Today, seeing someone like that, I would say, oh, this is a difficult situation. I would be comfortable talking to her when she said, why do I cry all the time? Tell me more about that. She'd had all the chemotherapy, there was nothing to do. You see this all the time on hospital wards. I had a student once. I noticed on rounds and she just looked in, waved at this guy and walked on. I said, aren't you gonna talk? She said, no, he's got cancer. He's depressed. She said, I'd be depressed too. There's nothing I can do. This is the attitude. This was my attitude. You're helping me recreate some of what was going on with me. I was being physically disease oriented. There was nothing to do from that standpoint. 

Christine Ko: Yeah. 

Robert Smith: I didn't realize until I read her notebook.

Christine Ko: Yeah. Yeah. 

Robert Smith: I basically was relieved when she died. It was [00:21:00] only when I read what she said about me that that's what crystallized me changing. 

Christine Ko: Yeah. And you're absolutely right. As I've gotten older and I've understood myself more, it definitely helps when I'm talking to patients, but also anyone. It helps when I have more understanding of myself.

Robert Smith: That's a nice recognition, Christine. These things that happen in medicine also happen outside of medicine. When I was at Michigan State, I taught residents about this self-awareness and so on. I can't tell you how many times they came back and said, I tried that with my wife. Other ways to do this: meditation.
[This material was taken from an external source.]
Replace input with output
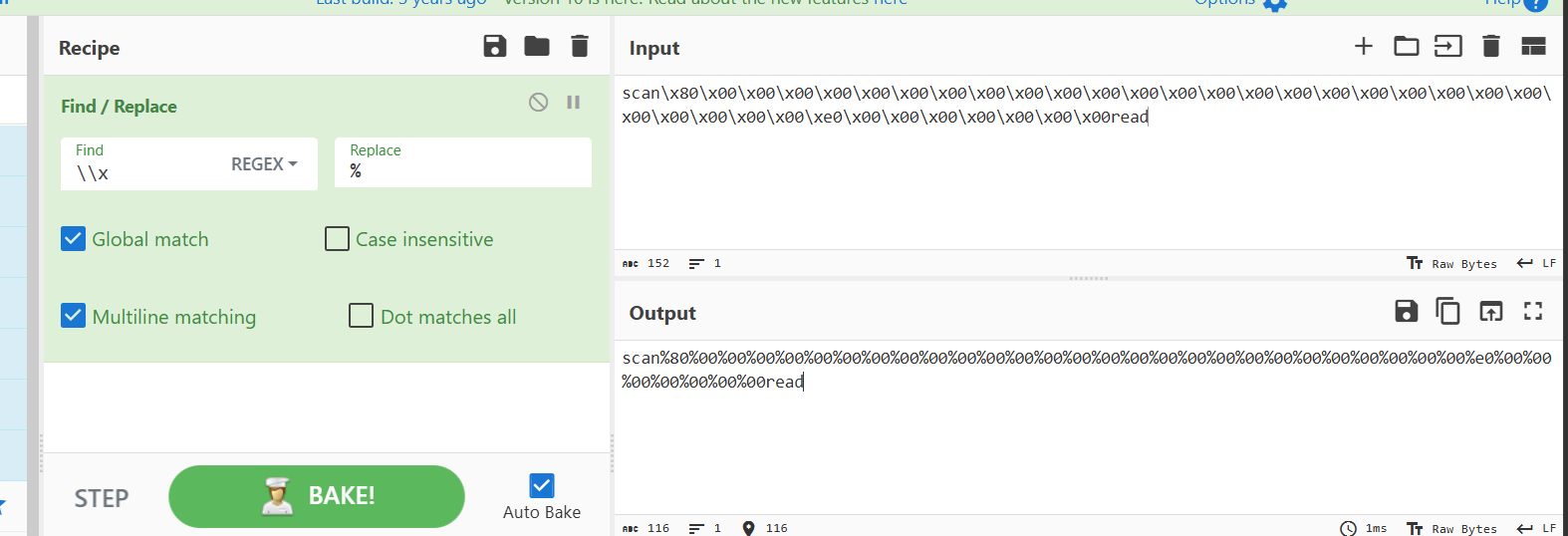This screenshot has height=536, width=1568. (x=1490, y=311)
Another thing that I think is very effective is free writing. Write your thoughts of the day, but focus on what you liked that happened to you, what you didn't like that happened to you, and what the emotions were in all [00:22:00] instances, and what behaviors followed the emotion. This is how you develop self-awareness with patients. You need to be aware of it with each patient, right there with them, and in tune with yourself.   

Christine Ko: Yeah.

Robert Smith: This is what in the psychiatry literature is called countertransference. It's the doctor's emotional reaction to the patient. It's powerful. I'm control oriented. I would get into battles with control oriented people. Two type A personalities, they're clashing. That's not a good doctor patient relationship. And so over time you learn to release control, let the patient have some control, and yet tactically yourself remaining in control of the overall interaction.

Christine Ko: Yeah. 

Robert Smith: These are incredibly complex skills. They're counterintuitive. 
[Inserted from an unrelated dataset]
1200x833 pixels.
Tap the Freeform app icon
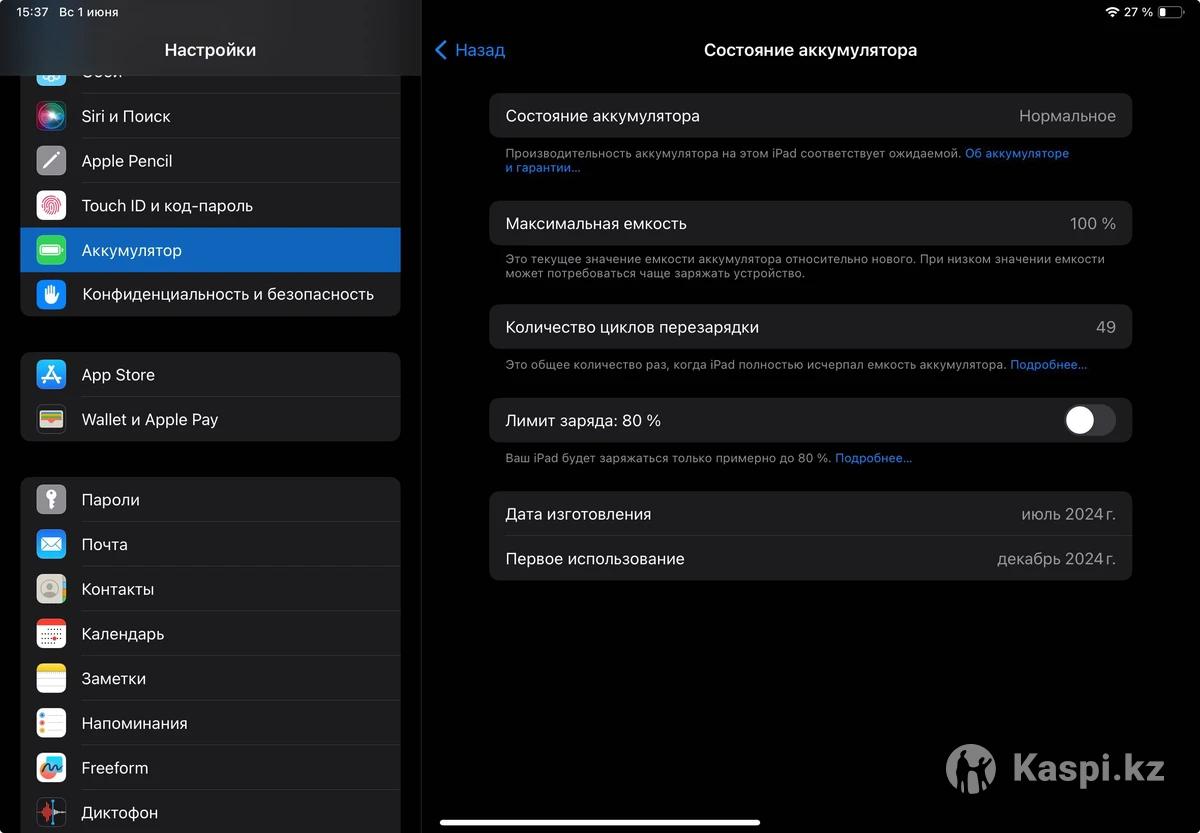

Christine Ko: System change needs [00:23:00] to happen, and I appreciate that you did talk about what an individual can do. You said, barring psychotherapy, just meditate or journal or think about what happened that I liked, what I didn't like, and then what I did. I appreciate those. 
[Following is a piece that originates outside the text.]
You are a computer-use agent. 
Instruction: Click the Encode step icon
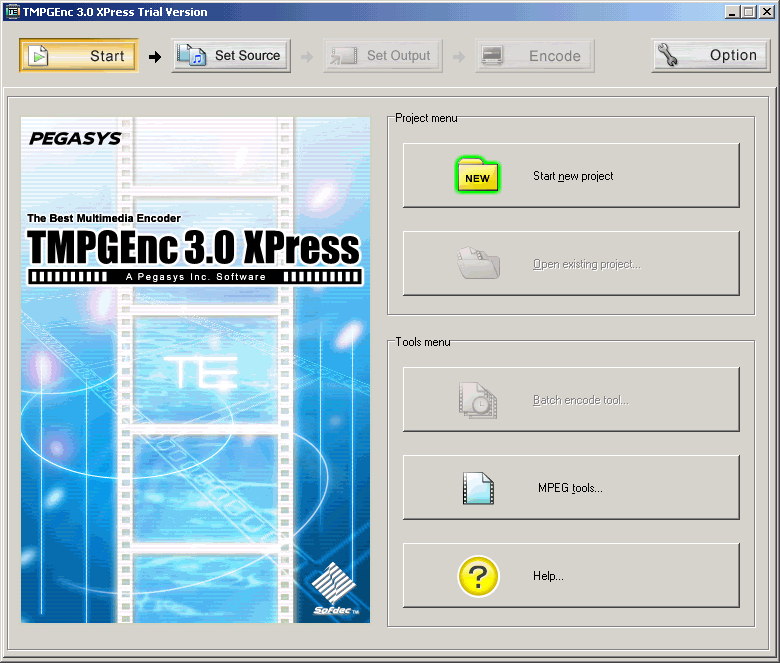pos(491,56)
Robert Smith: Christine, as I recommend, it doesn't have to be one of these, it can be all of 'em. Work with emotional people. Most of us are taught to suppress emotions in the professions. Work with emotional people, read emotional, inspiring books and movies, waken your own emotional self. 

Christine Ko: Yeah. That's great. Do you have any final thoughts? 

Robert Smith: I'm interested in angering the public. I would like people to go to my website. It's robertcsmithmd.com. Don't forget the MD. Smith is too common a name. You won't find me without it. So it's robertcsmithmd.com. The [00:24:00] landing page there, you will immediately see a square that says, act now. This will lead you to a sample letter that you can send to the president, the National Academy of Medicine, the surgeon general, your senator, and your congressperson. All you do is hit the email and plug the letter into it. Ideally, given that so many people among us have had mental health problems themselves and probably trouble accessing good care, put a paragraph in also about your own problems and why it's specifically important to you, and then send it. This is the way we want to activate the politicians to do something about this.  

Christine Ko: Okay. I appreciate that. Thank you so much for your time.

Robert Smith: Oh, my pleasure, Christine. Good to talk with you again.